According to Robert Balfanz, director of the Everyone Graduates Center, addressing widespread absenteeism in the post-pandemic era requires an “all hands on deck” approach.
This new analysis confirms previous findings that showed an alarming rate of high or extreme chronic absenteeism in schools across the country, affecting two out of three students.
Chronic absenteeism is defined as missing at least 10% of the school year, roughly 18 days.
While the attendance trend impacted students of all ethnic backgrounds, Latino students experienced the highest increase in chronic absenteeism, with a 53% jump from 2017-18 to 2021-22.
Other ethnic groups also saw significant increases, including Pacific Islander students (46%), white students (39%), Black students (36%), and Native American students (29%).
Balfanz attributes the challenges faced by low-income and immigrant families during the pandemic to the widening attendance gaps.
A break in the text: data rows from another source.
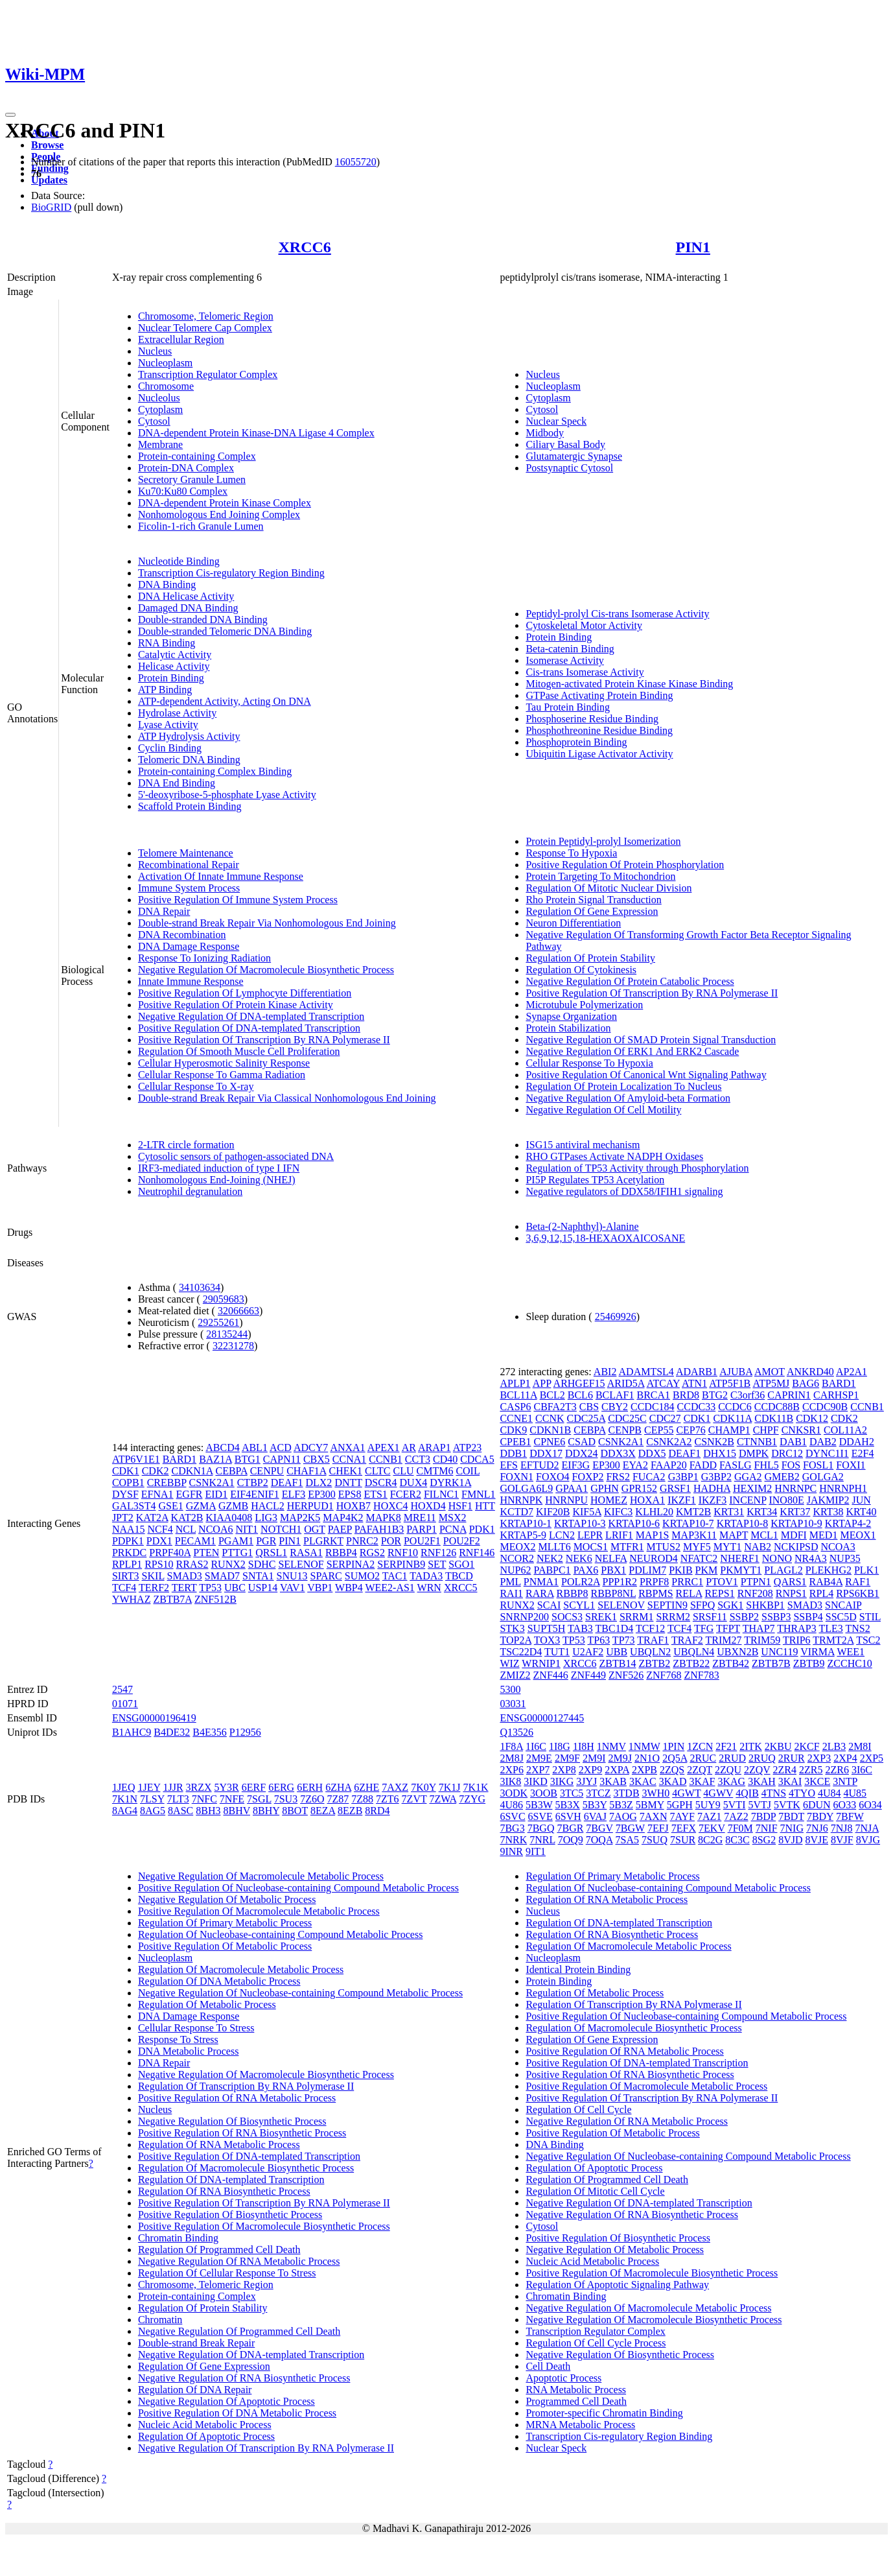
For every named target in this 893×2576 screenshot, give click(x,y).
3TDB (627, 1793)
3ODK (514, 1793)
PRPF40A (170, 1552)
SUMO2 (362, 1575)
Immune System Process (189, 887)
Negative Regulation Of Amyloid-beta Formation (628, 1098)
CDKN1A (192, 1470)
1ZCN (700, 1746)
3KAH (762, 1781)
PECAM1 (195, 1540)
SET (437, 1564)
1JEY (148, 1787)
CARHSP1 (836, 1394)
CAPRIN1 (789, 1394)
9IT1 (536, 1851)
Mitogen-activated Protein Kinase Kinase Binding (629, 683)
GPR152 (639, 1488)
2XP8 (563, 1769)
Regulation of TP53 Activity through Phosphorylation (637, 1168)
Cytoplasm (160, 409)
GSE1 (170, 1505)
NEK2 (550, 1558)
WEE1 (850, 1651)
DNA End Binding (176, 782)
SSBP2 (744, 1616)
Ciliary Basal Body (565, 444)
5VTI (734, 1804)
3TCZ (598, 1793)
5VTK (787, 1804)
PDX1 (159, 1540)
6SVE (540, 1816)
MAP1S (652, 1535)
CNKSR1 (801, 1430)
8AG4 (124, 1810)
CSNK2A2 (668, 1441)
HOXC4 (390, 1505)
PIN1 (693, 247)
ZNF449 (588, 1675)
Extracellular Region (181, 339)
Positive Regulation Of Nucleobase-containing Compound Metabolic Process (298, 1887)
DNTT (348, 1482)
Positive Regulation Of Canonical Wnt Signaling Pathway (646, 1074)
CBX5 (316, 1459)
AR (409, 1447)
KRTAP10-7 (688, 1523)
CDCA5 (477, 1459)
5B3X (567, 1804)
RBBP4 (341, 1552)
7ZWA (442, 1798)
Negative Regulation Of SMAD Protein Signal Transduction (651, 1039)
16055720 (356, 161)
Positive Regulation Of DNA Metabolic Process (237, 2412)
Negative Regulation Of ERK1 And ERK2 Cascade (632, 1051)
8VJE (816, 1839)
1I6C (536, 1746)
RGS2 (372, 1552)
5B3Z (620, 1804)
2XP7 (538, 1769)
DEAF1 (287, 1482)
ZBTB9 (809, 1663)
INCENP (747, 1500)
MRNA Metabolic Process (580, 2424)
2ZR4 (784, 1769)
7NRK (513, 1839)
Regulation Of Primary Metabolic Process (225, 1922)
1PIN (673, 1746)
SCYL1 (579, 1605)
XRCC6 (305, 247)
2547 (122, 1689)
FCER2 (405, 1494)
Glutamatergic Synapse (574, 456)
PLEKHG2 (829, 1570)
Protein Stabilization (568, 1028)
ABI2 (605, 1371)
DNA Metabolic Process (188, 2051)
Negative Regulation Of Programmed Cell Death (239, 2331)
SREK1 (601, 1616)
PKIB (680, 1570)
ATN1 (694, 1383)
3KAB (613, 1781)
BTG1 (248, 1459)
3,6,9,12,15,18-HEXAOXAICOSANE (605, 1238)
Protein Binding (171, 677)
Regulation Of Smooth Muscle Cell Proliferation (239, 1051)
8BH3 (208, 1810)
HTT (485, 1505)
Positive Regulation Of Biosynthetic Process (230, 2214)
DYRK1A (450, 1482)
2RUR (791, 1758)
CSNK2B (714, 1441)
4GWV (718, 1793)
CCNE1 (516, 1418)
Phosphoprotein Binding (576, 742)
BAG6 (805, 1383)
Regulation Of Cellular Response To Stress (227, 2272)
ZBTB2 (654, 1663)
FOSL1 (818, 1465)
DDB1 (513, 1453)
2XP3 (819, 1758)
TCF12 (650, 1628)
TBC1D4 (615, 1628)
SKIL (153, 1575)
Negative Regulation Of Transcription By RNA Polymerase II (266, 2447)
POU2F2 (461, 1540)
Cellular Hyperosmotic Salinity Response (224, 1063)
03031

Latino students, in particular, faced additional burdens resulting from their families’ job losses and cultural expectations of caregiving.
The impact of chronic absenteeism was also observed geographically, affecting students in suburban and rural areas the most.
In 2021-22, chronic absenteeism in suburban school districts increased by 46% and in rural districts by 47%, compared to the numbers from 2017-18.
Cities experienced a 44% increase, while towns saw a 42% jump in chronic absenteeism.
Hedy Chang, founder and executive director of Attendance Works, attributes the attendance gaps in rural areas to inequitable access to healthcare services and poor transportation during the pandemic.
The analysis also found that schools serving a higher number of students living in poverty saw the greatest increase in chronic absenteeism.
Among schools with 75% or more students receiving free or reduced-price lunch, chronic absence nearly tripled, from 25% to 69%.
Chang emphasizes that poverty is a major contributing factor to student chronic absenteeism nationwide.
Balfanz adds that solving the disconnect between students and their schools is crucial in addressing chronic absenteeism.